課長達が『起こらないかもしれない』と言った盗難事件は、やっぱり起きた。
今回盗まれた物も、やっぱり『たいした物』ではなかったが、起きたことにはかわりない。
犯人はやっぱり『怪盗キッド』なのだろうか。
「その事件の事なんだけどねぇ、本庁から文句が来ているんだよ」
本庁から??
どういう意味だろう?
「青島くんも『怪盗キッド』見たんだって?困るんだよねぇ、本庁が追いかけている『怪盗キッド』に手を出されるの。君たちも知ってるよねぇ。本庁の捜査二課に専任の刑事が居ること、そこから文句が来てるんだよっ」
課長は額に青筋を立てて、半分泣きそうになりながら僕達に訴える。
「……どういう事?」
「昨日、本店のデータベースにアクセスしたでしょ?どうやら、それの事みたい」
「へぇ、だからぁ」
まるで、他人事の用に会話する僕とすみれさんに課長はますます青筋を立て、今にも泣き出しそうだ。
「そんなねぇ、他人事みたいに話さないでよ。今日ね、本庁の中森警部と茶木警視に怒鳴られたんだからね」
課長は、今にも倒れそうだ。
ともかく僕はすみれさんの援護をする。
「課長、すみれさんから話は聞いたんですよねぇ。盗難事件の犯人が『怪盗キッド』かもしれないって」
「だけど犯人が『怪盗キッド』じゃないかもしれないでしょう?」
「そうかもしれないけど、『怪盗キッド』が犯人って言う可能性も捨てきれないんです」
課長の言葉にすみれさんは引かない。
「ともかく、駄目な物は駄目なのっ。ほら、二人とも戻って」
「課長っっ」
すみれさんと僕の声に課長は無視を決め込むことにしたらしい。
あさっての方を向いたまま返事をしてこない。
「分かりましたっ。行こ、青島くん」
あきらめきれない僕を連れすみれさんは自分の席に戻る。
僕も同じく席に戻り、二人そろってため息をつきながら目の前の書類に取り込むことにした。
「青島さん、『怪盗キッド』に逢ったんですか?」
今までのやりとりを眺めていた雪乃さんが僕に話しかける。
「まあね。派手だねあいつ。それに、気障なかんじだったよ」
「いいなぁ」
ぼそっと言った雪乃さんの言葉に僕は聞き逃した。
「雪乃さん?」
「あっ何でもないです」
そう言って、雪乃さんは手元の書類に目を落とした。
さて、ここからどうするか。
すみれさんは、どうするんだろうか。
ともかく、何とかしないとなぁ…。
たばこに手が伸び火をつけた瞬間、雪乃さんに『罰金箱』を振られた。
シガレットケースにたばこを押し込む前に、100円を罰金箱の中に入れる。
「青島さん、無意識に吸い過ぎです」
「ごめん、ごめん」
「…で、ちょっと、話があるんですけど」
不意に小声で言われる。
「何?」
「すみれさんも、一緒に」
僕の後ろに視線をやりながら雪乃さんは言う。
「…『キッド』の事で」
雪乃さんの言葉を僕はすみれさんに告げ、こっそりと刑事課を抜け出し、資料室へと向かう。

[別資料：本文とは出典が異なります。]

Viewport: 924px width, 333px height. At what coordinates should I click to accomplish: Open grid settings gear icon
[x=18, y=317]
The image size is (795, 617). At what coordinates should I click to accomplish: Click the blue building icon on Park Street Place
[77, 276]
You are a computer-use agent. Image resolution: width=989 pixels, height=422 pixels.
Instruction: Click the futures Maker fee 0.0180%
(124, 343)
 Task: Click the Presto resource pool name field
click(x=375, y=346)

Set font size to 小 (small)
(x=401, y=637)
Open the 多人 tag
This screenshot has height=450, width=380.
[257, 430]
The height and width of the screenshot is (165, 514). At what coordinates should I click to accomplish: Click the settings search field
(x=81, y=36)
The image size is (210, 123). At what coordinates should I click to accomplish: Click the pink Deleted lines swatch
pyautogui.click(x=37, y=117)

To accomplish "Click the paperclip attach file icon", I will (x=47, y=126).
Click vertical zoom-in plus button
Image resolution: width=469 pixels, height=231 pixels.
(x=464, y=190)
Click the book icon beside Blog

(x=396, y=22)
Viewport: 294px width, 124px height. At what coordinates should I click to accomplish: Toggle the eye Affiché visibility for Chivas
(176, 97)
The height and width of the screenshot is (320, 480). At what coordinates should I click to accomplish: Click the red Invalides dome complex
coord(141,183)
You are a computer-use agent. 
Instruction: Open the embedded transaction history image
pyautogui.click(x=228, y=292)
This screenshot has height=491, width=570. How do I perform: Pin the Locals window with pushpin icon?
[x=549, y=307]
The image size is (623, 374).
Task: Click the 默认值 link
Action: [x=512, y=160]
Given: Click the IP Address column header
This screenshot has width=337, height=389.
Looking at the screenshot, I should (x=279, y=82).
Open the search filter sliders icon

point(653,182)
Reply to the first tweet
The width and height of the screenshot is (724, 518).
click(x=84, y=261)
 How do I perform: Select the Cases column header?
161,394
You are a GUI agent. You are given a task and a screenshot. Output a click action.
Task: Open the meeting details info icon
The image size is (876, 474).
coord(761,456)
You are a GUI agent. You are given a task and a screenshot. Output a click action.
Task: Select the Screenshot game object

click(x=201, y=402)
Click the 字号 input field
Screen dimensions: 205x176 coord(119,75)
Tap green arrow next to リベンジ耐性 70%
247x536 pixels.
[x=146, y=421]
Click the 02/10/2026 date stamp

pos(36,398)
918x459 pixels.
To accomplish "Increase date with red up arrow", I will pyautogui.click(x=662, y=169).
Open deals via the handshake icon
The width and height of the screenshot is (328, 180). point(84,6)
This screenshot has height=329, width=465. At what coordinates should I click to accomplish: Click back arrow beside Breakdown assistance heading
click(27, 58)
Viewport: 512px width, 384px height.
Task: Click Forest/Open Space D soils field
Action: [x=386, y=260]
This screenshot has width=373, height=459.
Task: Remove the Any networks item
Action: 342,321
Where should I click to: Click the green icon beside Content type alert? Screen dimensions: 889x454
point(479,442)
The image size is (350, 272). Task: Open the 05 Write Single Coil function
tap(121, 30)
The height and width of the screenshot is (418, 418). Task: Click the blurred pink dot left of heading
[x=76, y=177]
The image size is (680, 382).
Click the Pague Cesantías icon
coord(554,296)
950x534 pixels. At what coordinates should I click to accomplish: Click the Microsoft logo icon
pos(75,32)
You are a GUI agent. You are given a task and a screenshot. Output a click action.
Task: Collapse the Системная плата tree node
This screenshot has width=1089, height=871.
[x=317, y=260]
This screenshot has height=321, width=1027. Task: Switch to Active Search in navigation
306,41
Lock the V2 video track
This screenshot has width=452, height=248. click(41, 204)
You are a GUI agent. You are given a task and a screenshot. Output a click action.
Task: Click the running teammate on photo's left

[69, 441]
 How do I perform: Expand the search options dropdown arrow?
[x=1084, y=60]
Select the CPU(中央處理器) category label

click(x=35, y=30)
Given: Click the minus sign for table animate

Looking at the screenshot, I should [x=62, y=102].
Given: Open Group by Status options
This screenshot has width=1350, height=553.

「雪乃さん、『キッド』の事で話があるってどういう事?」
「私、少しキッドの資料持ってるんです。参考になるかどうかは分からないですけど、使ってください」
そう言って雪乃さんは資料のスクラップブックを見せてくれる。
『世界的マジシャン黒羽盗一、日本凱旋公演が大成功、武道館での華麗なるマジックショー』
の隣にあった記事。
『怪盗キッド、日本に現る。狙われた、月夜のしずく(ムーンパールの指輪)』
この二つは今から10年前の記事だ。
この時の事なら何となく覚えている。
マジシャン黒羽盗一の公演を見に行った事があったからだ。
華麗なるマジックショーと書いてある通り、ホントにすごかったという印象が強い。
確か、この『月夜のしずく』も見に行ったんじゃなかったっけ?怪盗キッドからの予告状が来たって事で、展示会場は大騒ぎだったはずだ。
「『怪盗1412号』通称『怪盗キッド』。各国の警察をあざ笑うかのように宝石をかすめ取っていく。18年前、パリに出現し、10年後にいったん姿を消す。そして8年後、再び、その姿を現す。彼が盗んだ数々の宝石は世界の秘宝と呼ばれる『ビッグジュエル』もその中に含まれている」
雪乃さんが集めた資料をすみれさんが読み上げる。
「すごいですよね。怪盗キッドって『平成のルパン』『月下の魔術師』とも形容されることもあるんですよ」
感心するように雪乃さんは言う。
その様子は、まるで『怪盗キッド』がアイドルの様だった。
「雪乃さん?」
「あ、スミマセン。えっとぉ、『怪盗キッド』何ですけど、何度か失敗していることがあるんです。去年の話なんですけど」
そう言いながら、雪乃さんはスクラップブックのページをめくる。
それは去年の記事だ。
『漆黒の星(ブラックスター)をたった一人で死守。お手柄小学生』
これは4月の記事
『またまたお手柄小学生!!怪盗キッド、大失敗』
これは、10月の記事だ。
お手柄小学生は苦笑しながら写真に写り込んでいた。
黒縁のめがねをかけた、ちょっと小生意気な男の子。
「この子、江戸川コナンって言うんですけど、この子が出てくると必ず『怪盗キッド』は失敗するんで、キッドファンの中でも結構有名なんですよ」
「何?『怪盗キッド』にファンが居るの?」
「いますよぉ。気障な台詞回しに華麗なマジック。モノクルとシルクハットに隠れて素顔は分かりづらいですけど、なかなかかっこいい人何ですよ!……っ………って…友達が言ってました」
雪乃さん、…『怪盗キッド』のファンだ。
誤魔化したりしてるけど、間違いない。
あえてつっこまないで、話をながす。
「で、この男の子、毛利探偵事務所に居るんですけど」
毛利探偵事務所?
どっかで聞いたことある。
「忘れたの青島くん、去年、うちで捜査本部が立ったとき、新城さんを米花町まで連れて行ったじゃない」
「嫌な記憶、思い出させないでよ、すみれさん」
運転手として米花町の『毛利探偵事務所』に行ったことを思い出した。
お台場で起こった殺人事件、被害者の友人が毛利探偵事務所の主『毛利小五郎』氏だったのだ。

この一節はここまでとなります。